What the task asks → Repeat exactly, and only, the lines of the entries below from the one with "The height and width of the screenshot is (510, 429)." through the one with "Click the warning", both ends included.

==========

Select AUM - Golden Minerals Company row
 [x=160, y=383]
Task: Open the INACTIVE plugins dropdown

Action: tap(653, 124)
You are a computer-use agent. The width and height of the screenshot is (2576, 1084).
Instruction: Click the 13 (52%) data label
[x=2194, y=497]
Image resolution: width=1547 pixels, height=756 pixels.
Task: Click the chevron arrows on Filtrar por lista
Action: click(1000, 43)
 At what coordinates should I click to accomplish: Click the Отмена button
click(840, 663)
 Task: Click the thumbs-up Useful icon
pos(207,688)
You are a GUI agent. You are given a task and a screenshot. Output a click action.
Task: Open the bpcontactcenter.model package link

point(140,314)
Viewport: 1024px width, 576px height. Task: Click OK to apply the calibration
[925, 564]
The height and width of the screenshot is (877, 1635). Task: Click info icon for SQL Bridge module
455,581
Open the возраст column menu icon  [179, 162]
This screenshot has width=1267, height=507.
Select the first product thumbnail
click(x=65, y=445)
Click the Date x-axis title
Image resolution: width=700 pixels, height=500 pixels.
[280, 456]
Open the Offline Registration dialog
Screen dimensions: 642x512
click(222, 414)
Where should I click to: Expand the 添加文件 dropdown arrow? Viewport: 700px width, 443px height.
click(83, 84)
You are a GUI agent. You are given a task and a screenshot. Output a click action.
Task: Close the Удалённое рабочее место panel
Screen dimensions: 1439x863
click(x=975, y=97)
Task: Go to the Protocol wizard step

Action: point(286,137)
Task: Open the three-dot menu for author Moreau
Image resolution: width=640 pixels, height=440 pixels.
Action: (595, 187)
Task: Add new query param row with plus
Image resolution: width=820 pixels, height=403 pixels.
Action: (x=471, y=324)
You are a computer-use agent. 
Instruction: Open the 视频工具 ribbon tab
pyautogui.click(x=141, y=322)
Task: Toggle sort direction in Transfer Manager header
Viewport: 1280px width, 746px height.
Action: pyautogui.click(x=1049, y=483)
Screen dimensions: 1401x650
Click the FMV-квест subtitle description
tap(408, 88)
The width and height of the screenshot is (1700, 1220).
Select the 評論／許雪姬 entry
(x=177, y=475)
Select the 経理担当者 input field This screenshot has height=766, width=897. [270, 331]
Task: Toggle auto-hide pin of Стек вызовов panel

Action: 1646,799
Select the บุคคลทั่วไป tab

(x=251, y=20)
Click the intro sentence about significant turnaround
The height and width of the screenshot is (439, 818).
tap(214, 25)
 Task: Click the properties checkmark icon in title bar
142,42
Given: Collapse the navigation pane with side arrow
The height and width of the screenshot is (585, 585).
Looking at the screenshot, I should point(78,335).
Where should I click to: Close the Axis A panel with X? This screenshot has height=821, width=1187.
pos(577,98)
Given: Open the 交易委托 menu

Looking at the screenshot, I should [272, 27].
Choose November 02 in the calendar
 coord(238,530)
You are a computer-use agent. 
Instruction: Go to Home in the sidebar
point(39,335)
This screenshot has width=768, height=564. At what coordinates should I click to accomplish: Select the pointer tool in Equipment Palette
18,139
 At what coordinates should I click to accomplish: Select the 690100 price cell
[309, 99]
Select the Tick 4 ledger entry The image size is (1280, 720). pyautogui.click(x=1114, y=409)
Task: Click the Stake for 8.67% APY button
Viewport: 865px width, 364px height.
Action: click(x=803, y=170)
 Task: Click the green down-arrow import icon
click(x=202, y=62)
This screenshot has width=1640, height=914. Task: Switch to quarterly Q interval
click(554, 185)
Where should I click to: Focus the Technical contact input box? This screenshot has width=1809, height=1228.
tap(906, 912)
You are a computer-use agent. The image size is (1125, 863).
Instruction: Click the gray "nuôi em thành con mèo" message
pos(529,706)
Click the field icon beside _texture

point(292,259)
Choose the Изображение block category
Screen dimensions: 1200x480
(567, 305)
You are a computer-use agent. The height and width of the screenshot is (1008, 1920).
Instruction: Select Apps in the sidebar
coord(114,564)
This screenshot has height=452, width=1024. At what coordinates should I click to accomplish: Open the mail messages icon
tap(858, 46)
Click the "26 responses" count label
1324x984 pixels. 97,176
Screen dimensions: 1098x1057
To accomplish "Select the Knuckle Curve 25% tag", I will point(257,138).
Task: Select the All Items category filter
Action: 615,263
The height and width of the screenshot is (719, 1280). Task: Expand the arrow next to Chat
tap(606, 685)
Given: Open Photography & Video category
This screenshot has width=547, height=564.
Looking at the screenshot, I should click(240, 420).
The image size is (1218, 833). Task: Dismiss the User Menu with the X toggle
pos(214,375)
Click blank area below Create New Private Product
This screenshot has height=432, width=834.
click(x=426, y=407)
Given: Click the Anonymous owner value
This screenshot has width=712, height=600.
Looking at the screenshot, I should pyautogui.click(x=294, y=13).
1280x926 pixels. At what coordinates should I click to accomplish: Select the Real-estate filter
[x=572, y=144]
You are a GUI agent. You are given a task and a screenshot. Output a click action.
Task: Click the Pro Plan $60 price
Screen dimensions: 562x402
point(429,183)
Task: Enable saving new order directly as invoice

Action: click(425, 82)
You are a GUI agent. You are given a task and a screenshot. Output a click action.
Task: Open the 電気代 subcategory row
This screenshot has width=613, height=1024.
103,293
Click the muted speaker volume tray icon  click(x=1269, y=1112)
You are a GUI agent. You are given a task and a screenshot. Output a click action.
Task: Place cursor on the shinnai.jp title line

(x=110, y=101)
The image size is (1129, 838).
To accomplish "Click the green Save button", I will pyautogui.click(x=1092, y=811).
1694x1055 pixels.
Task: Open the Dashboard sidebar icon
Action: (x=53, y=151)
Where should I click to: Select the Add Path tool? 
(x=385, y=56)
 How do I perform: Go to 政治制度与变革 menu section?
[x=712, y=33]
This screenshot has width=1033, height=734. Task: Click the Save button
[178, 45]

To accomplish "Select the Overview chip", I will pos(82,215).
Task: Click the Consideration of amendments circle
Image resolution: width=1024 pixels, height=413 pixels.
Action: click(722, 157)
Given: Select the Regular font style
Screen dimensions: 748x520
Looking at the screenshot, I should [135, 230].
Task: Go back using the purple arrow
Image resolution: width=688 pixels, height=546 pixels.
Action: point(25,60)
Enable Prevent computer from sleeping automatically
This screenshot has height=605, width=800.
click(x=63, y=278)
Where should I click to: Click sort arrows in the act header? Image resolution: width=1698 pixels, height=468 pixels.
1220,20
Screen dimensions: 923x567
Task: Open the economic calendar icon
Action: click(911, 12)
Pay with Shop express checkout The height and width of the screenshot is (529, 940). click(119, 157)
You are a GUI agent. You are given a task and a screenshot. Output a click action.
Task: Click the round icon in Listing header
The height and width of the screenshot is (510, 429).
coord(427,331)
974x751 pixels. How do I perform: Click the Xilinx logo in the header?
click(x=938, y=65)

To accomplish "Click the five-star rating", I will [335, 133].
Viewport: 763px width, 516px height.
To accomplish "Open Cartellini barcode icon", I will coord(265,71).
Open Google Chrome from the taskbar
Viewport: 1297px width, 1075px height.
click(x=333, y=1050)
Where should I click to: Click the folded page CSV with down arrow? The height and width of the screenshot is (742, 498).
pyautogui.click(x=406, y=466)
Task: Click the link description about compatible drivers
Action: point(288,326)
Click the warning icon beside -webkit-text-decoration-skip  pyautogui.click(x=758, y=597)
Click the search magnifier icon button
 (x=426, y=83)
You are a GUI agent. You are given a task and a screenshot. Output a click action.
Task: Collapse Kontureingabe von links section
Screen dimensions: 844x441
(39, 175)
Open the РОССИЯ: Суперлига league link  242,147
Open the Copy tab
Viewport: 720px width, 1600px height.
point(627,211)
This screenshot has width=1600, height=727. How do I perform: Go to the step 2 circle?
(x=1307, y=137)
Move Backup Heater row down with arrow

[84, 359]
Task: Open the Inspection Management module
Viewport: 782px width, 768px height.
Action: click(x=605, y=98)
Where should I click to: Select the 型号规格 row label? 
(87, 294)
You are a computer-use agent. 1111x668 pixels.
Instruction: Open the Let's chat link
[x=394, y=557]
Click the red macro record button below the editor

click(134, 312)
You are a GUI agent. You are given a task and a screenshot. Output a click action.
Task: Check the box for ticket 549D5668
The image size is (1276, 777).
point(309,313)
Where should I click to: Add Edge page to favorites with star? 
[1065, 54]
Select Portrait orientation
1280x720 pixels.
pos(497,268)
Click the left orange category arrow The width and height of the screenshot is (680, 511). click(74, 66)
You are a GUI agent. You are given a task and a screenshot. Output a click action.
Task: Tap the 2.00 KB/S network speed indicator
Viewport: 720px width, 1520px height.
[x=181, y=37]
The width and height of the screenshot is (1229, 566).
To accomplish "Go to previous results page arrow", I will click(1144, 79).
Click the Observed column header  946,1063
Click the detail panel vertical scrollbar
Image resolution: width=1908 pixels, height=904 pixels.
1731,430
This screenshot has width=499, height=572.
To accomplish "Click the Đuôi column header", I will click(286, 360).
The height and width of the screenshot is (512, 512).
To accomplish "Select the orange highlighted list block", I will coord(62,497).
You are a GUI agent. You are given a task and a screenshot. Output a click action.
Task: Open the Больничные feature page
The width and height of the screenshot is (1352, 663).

==========

Exercise solution →
The height and width of the screenshot is (510, 429).
coord(427,331)
974x751 pixels. How do I perform: Click the Xilinx logo in the header?
click(x=938, y=65)

To accomplish "Click the five-star rating", I will [335, 133].
Viewport: 763px width, 516px height.
To accomplish "Open Cartellini barcode icon", I will coord(265,71).
Open Google Chrome from the taskbar
Viewport: 1297px width, 1075px height.
click(x=333, y=1050)
Where should I click to: Click the folded page CSV with down arrow? The height and width of the screenshot is (742, 498).
pyautogui.click(x=406, y=466)
Task: Click the link description about compatible drivers
Action: point(288,326)
Click the warning icon beside -webkit-text-decoration-skip  pyautogui.click(x=758, y=597)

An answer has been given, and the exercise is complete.